Holler pointed out that Crohn’s disease, obesity, multiple sclerosis and diabetes all involve an inflammatory process that can impact brain function.
For example, exploratory studies have shown that children who get strep throat sometimes present with acute onset obsessive compulsive traits or tics presumably related to inflammation.
And theories on the impact of stress on the brain present an “interesting concept,” Holler pointed out.
“It’s not necessarily bad to be exposed to some stress. It helps you learn coping skills. When it becomes toxic is the problem and can impact brain development,” she said.
“Elevated stress increases cortisol, which can damage the neurons. For instance, a child exposed to domestic violence experiences a toxic level of stress. We suspect that has a measurable impact on processes such as executive control.”
Brain development is never static, added Holler.
“Most believe that at 25, development is done as far as morphology is concerned and at 30, it is done with myelination.
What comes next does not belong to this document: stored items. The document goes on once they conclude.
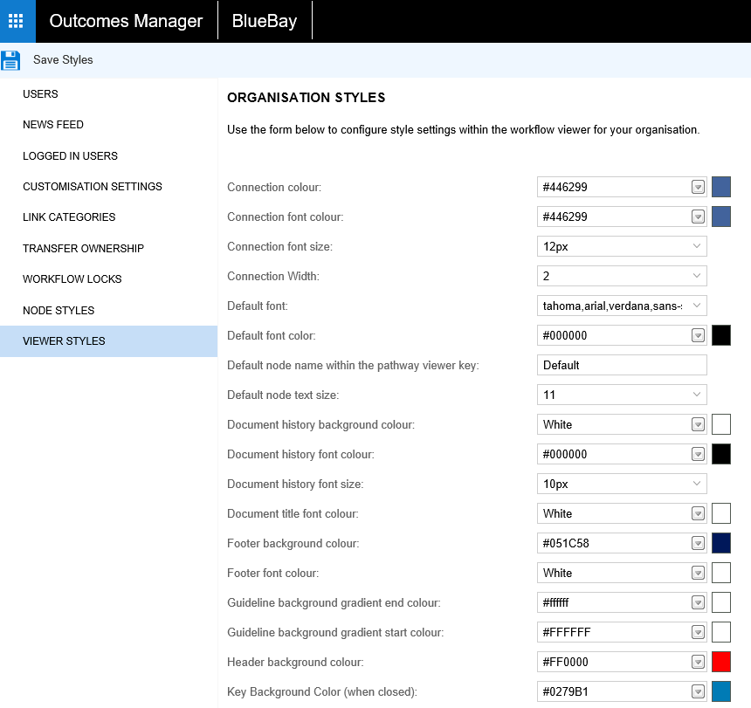Open Header background colour picker arrow
Viewport: 751px width, 708px height.
coord(698,662)
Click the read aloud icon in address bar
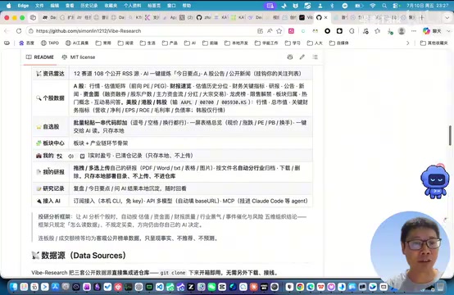454x295 pixels. point(270,31)
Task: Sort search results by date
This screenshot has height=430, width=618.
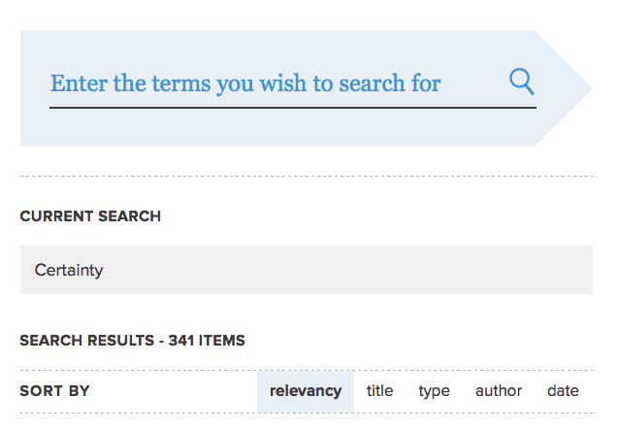Action: point(563,391)
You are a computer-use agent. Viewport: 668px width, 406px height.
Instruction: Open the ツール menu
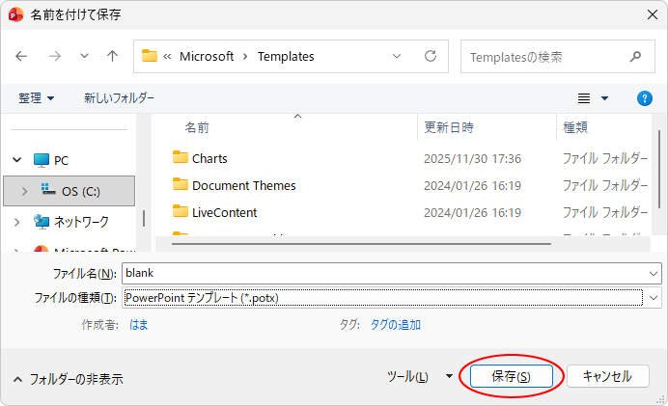[x=419, y=377]
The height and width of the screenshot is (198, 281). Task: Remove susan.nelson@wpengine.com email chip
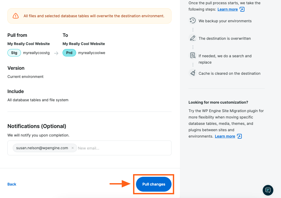tap(73, 148)
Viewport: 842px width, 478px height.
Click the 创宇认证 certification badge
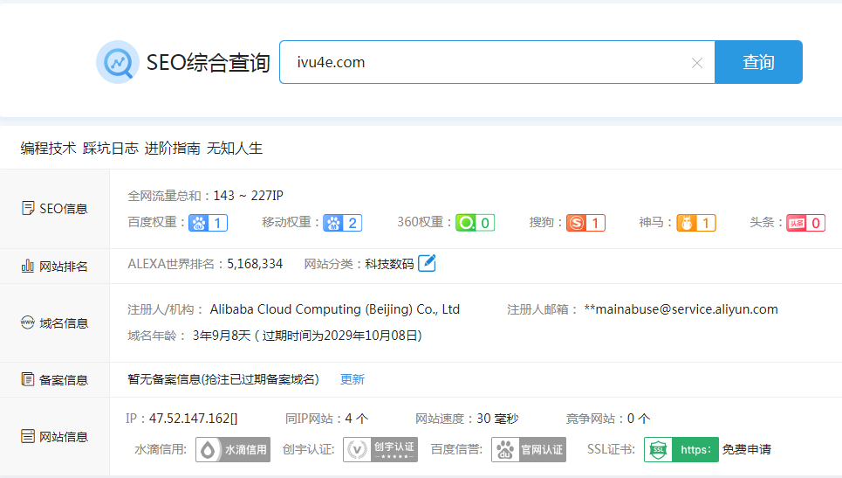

But myelination may actually continue past 30.”
Maintaining adequate brain functioning through crossword puzzles and number games can help “keep the iceberg above water,” she added. “There are lots of programs on the market. The jury is out on their long-term effectiveness, but it’s not a bad idea. It could be useful, but if you stop practicing, you might go back to baseline.”
The debate over the complexities of nature versus nurture has gone on for years, noted Stephen D. Sarfaty, Psy.D., director, Comprehensive Neuropsychological Services in Cheshire, Connecticut.
“The genetic makeup [of the brain] is powerful, but it’s also true that our conditioned development of the brain is powerful. Early experiences give us what we’ve inherited and our environment exposes us [to other factors],” he said. “How we cope develops or fails to develop neuronal patterns in the brain. So there is a strong relationship between nature and nurture.”
Sarfaty added that, even though we don’t live in the same environment as our caveman ancestors, we have the same hardwiring in the brain. “We all live with stress and get alarmed. The brain sends neuroendocrinal signals in response to stimuli. We have to have exposure to shut it off. But it won’t have the same effect on everyone,” he said.
For instance, three soldiers involved in a traumatic situation may have different responses. One may develop posttraumatic stress disorder, another may be unaffected and the third may become more resilient. “Stimuli doesn’t translate as a one-to-one predictability of a pathological state,” Sarfaty said.
In the last 20 years, there have been major developments in tools to objectively measure brain function, according to Sarfaty. “We’ve learned so much and have so far to go. There are fundamental challenges to making progress. There is a huge delay between accumulation of scientific evidence and translation to clinical care,” he said.